- WHAT THE TASK REQUIRES
How many of the lines in the material below contain the word "Open"? Give the number alone.
###
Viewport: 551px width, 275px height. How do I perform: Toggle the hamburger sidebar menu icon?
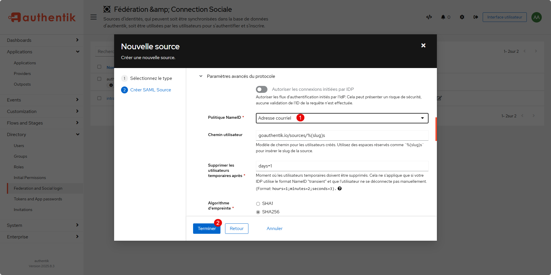click(93, 17)
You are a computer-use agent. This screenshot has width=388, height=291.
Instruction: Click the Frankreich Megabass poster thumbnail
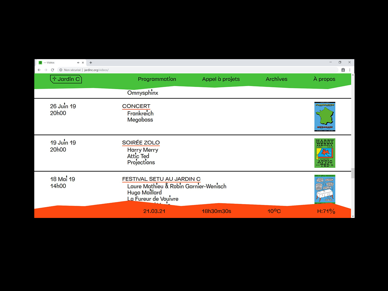coord(325,117)
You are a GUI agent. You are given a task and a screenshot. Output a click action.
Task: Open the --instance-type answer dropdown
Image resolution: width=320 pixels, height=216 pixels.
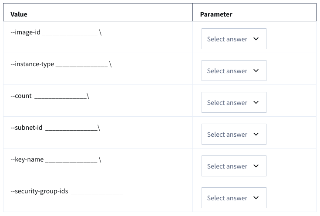coord(233,71)
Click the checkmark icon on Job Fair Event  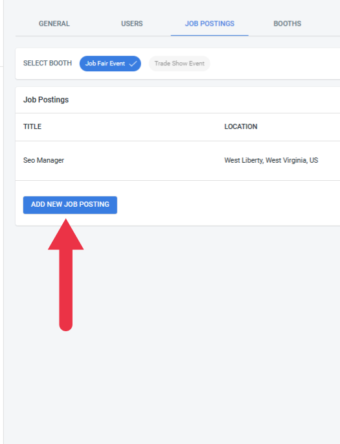(x=133, y=64)
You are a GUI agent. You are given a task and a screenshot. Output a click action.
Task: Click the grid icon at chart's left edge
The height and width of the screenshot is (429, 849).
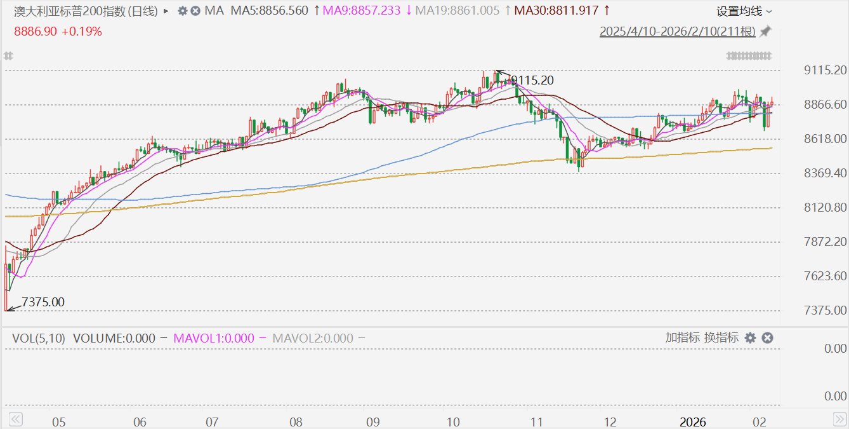[8, 56]
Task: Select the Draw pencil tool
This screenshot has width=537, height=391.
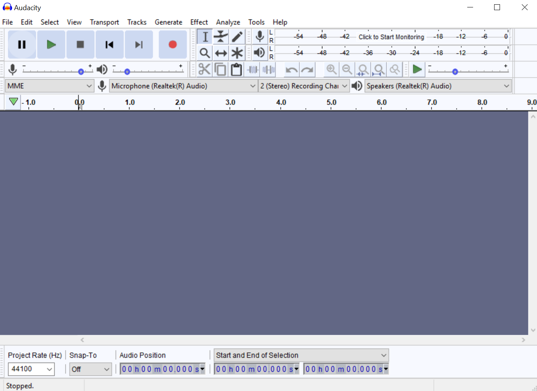Action: 237,37
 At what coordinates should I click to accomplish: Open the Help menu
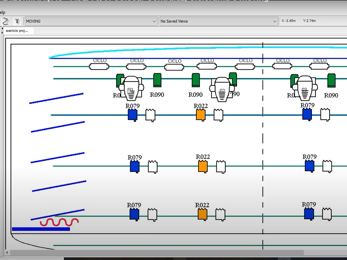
###
- RESULT OF THE EXERCISE
2